Still, the data is interesting....

Here is the script:
START
library(RCurl)
library(readxl)
library(ggplot2)
library(reshape2)
library(ggthemes)

# this is the link to the data
link <- "http://researchbriefings.files.parliament.uk/documents/SN07068/data-tables.xlsx"

# the download.file() function downloads and saves the file with the name given
download.file(url=link,destfile="file.xlsx", mode="wb")
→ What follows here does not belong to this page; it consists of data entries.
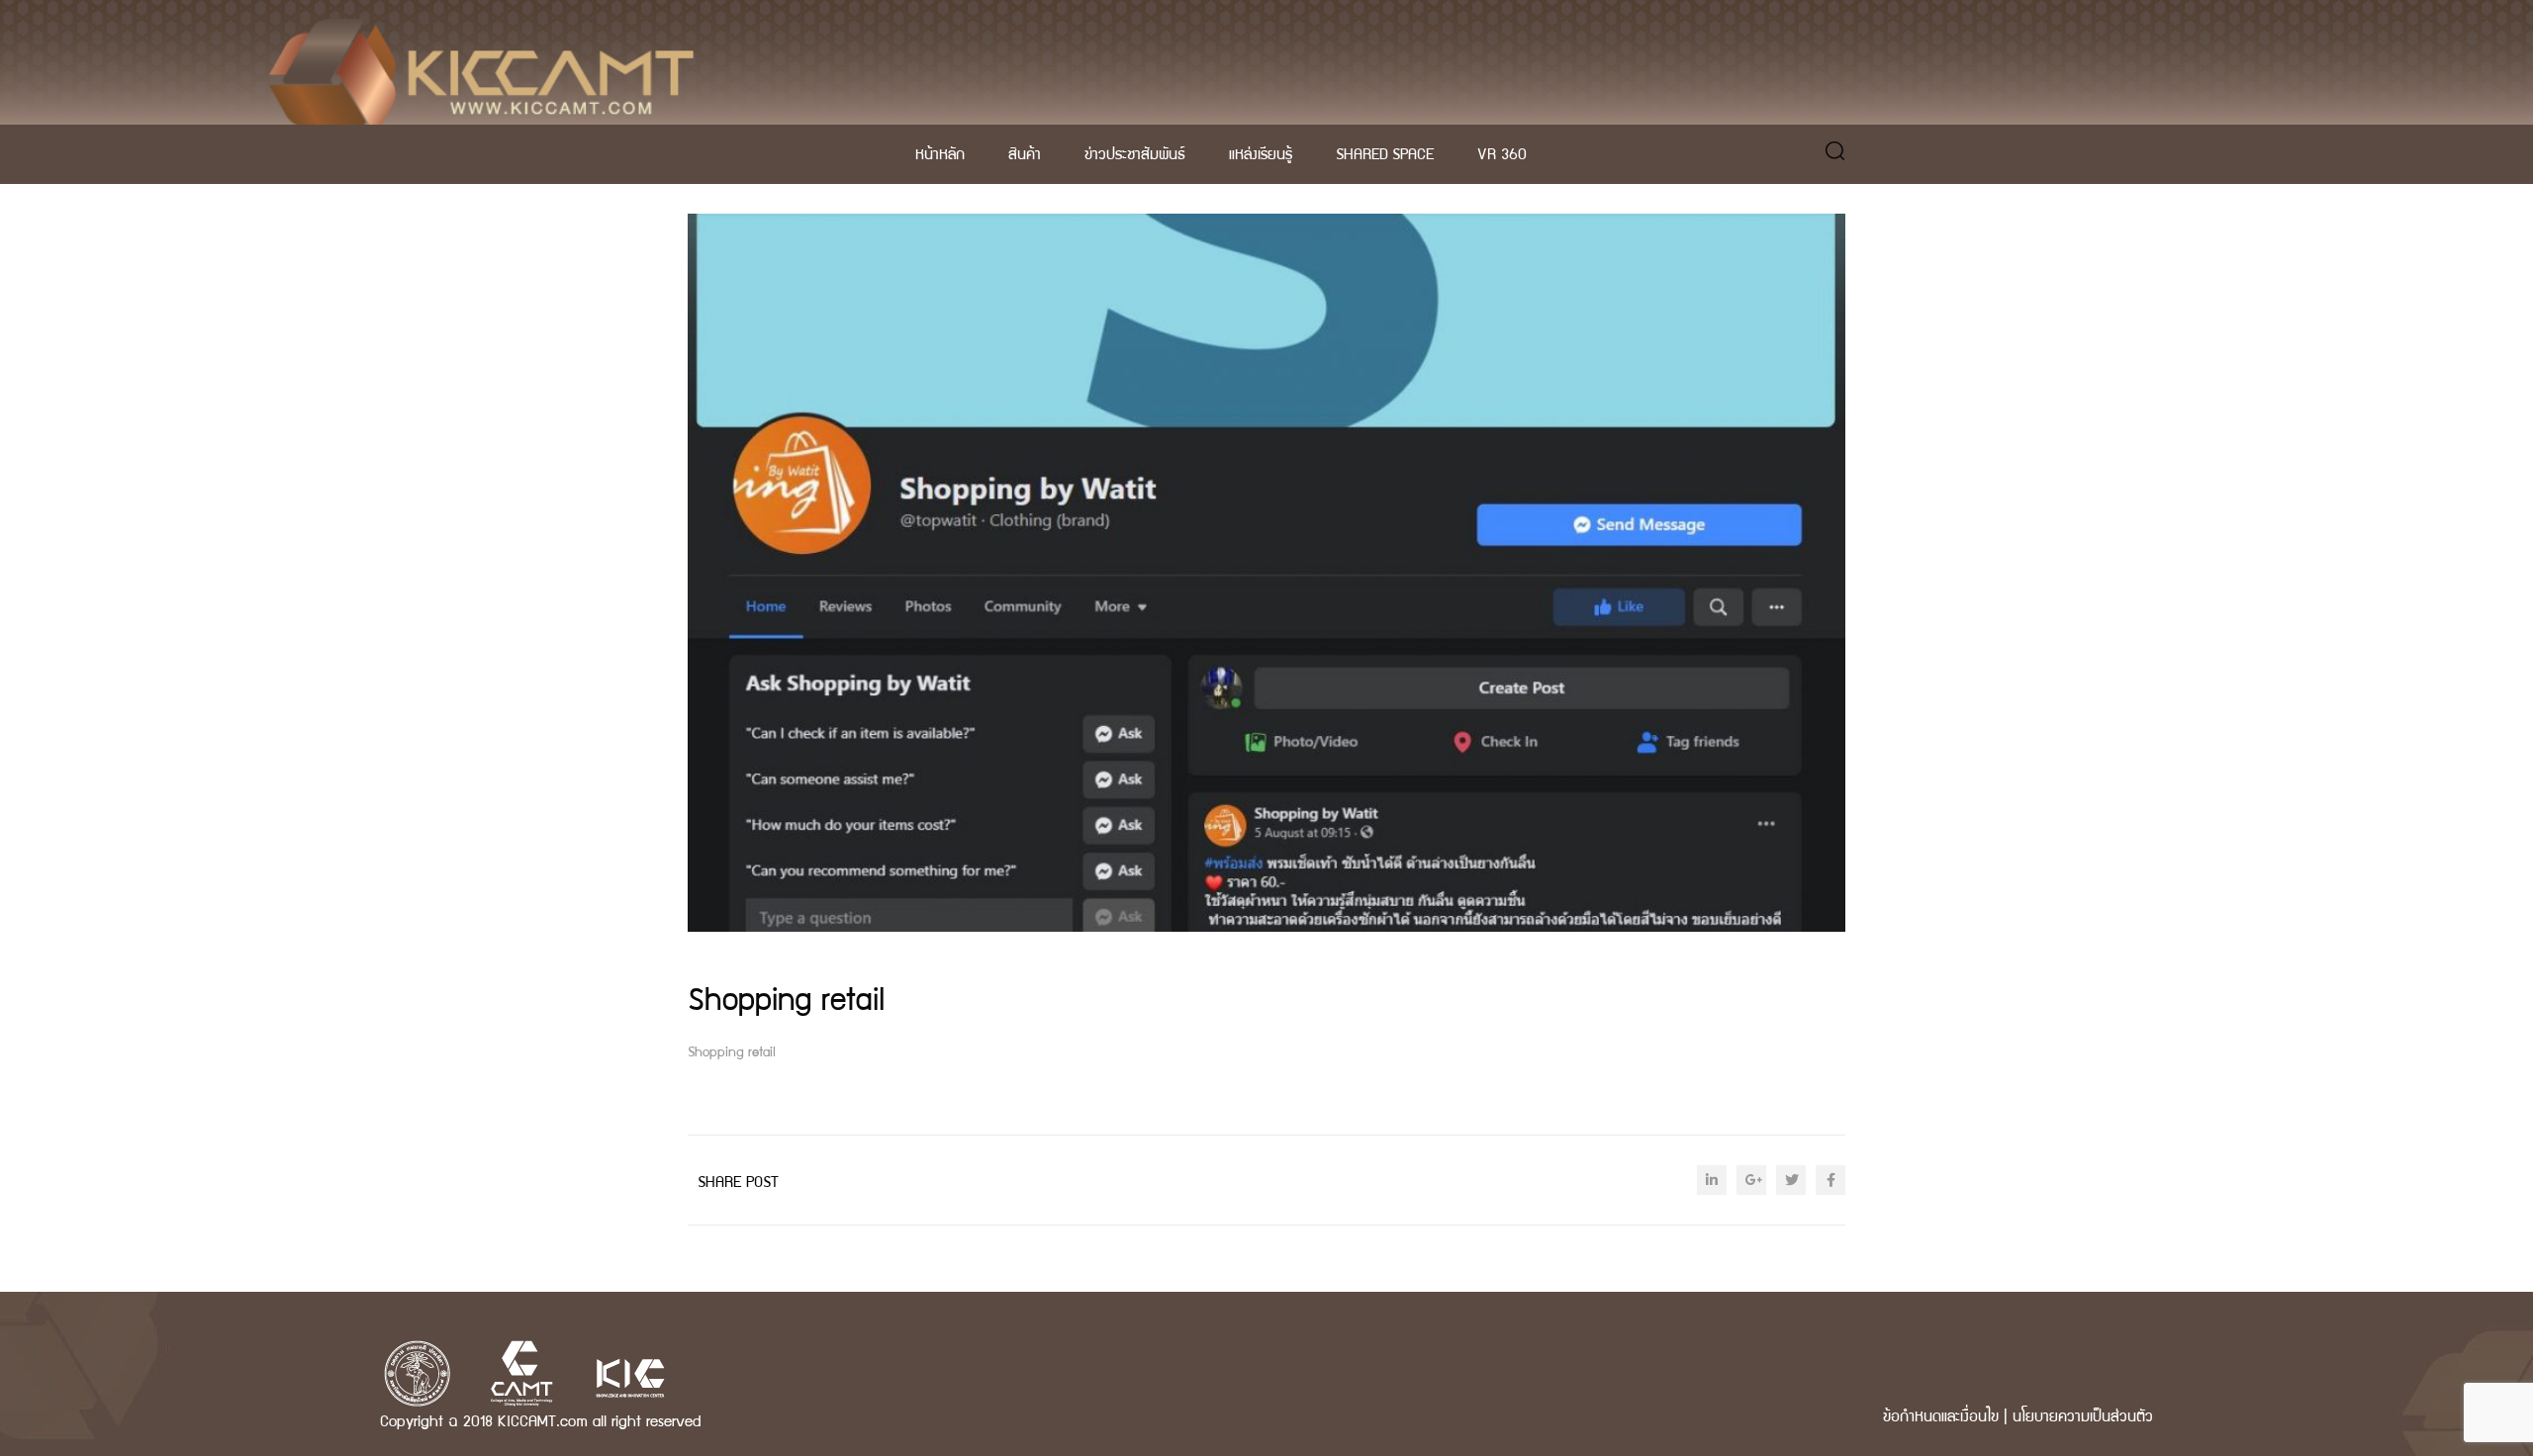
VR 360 (1502, 152)
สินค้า (1024, 152)
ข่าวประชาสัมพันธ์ (1134, 152)
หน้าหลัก (940, 152)
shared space (1385, 152)
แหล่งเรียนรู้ (1260, 152)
# then we can open the file and extract the data using the read_excel() function. 
data <- read_excel("file.xlsx", skip=3, col_names=TRUE)

str(data)
# shows that Year is characters 
data[,1] <- as.numeric(data[,1])   # change to number
data <- data[1:22,]    # get rid of seven rows of NAs.
names <- colnames(data)
names[1] <- "Year"
names[2] <- "All_employees"
colnames(data) <- names  # make column names easier to use
data[,2:4] <- data[,2:4]*100   # Excel stores percents as decimals

# reshape the data from wide to long format
data.melt <- melt(data, id.vars = "Year")
colnames(data.melt) <- c("Year", "empType", "gendGap")


# draw the graph
p1 <- ggplot(data.melt, aes(x=Year, 
                           y= gendGap, 
                           colour = empType)) + 
  geom_point() +   # draw the points
  geom_line(size=1) +  # draw the lines
  labs(color = "Employment Type") + # customizes the legend title
  ylab("Gender Gap (%)") + # y-label
  ggtitle("Gender Pay Gap, UK, 1997-2015") +   # graph title
  ylim(-10,30) + 
  xlim(1995, 2015) +
  geom_hline(yintercept = 0) +  # nice line at zero
  theme_bw()

p1 <- p1 + theme(legend.text=element_text(size = 12), # increase size of text
               legend.title=element_text(size = 12)) # and title

p1 <- p1 + theme(axis.title.y = element_text(size = 14 )) + 
  theme(axis.text = element_text(size = 12))

p1 # show the graph





# maybe you prefer a different theme.
p1 + theme_hc()





# maybe without a legend but with labels on the lines:
p1 <- p1 + theme(legend.position="none") + 
  geom_text(data = data.melt[which(data.melt$Year == "2013"),],
               aes(label = empType),
               vjust = -2)
p1






# draw the second graph with the age data... 
data2 <- read_excel("file.xlsx", sheet=2, skip=3, col_names=TRUE)
View(data2)
str(data2)
data2 <- data2[1:8,]

# multiply numbers by 100 to give percentages
data2[,2:4] <- data2[,2:4]*100

names <- colnames(data2)
names[1] <- "Ages"
names[2] <- "All_employees"
colnames(data2) <- names
data2.type <- data2[3:8,]

data2.melt <- melt(data2.type, id.vars = "Ages")
colnames(data2.melt) <- c("Ages", "empType", "gendGap")

g <- ggplot(data = data2.melt[7:18,], aes (x = Ages, y = gendGap, fill = empType))  
g <- g + geom_bar(stat="identity", position="dodge", width = 0.75) +
  ylim(-11,20)  +
  ylab("Gender Gap (%)") + # y-label
  xlab("Age") + # x-label
  ggtitle("Gender Pay Gap by Age, April 2015") +
  labs(fill = "Employment Type") + # customizes the legend title
  theme_hc() +
  theme(legend.position=c(0,1), # move to the top left
        legend.justification=c(0,1.5)) # move it in a bit
g  # show the graph...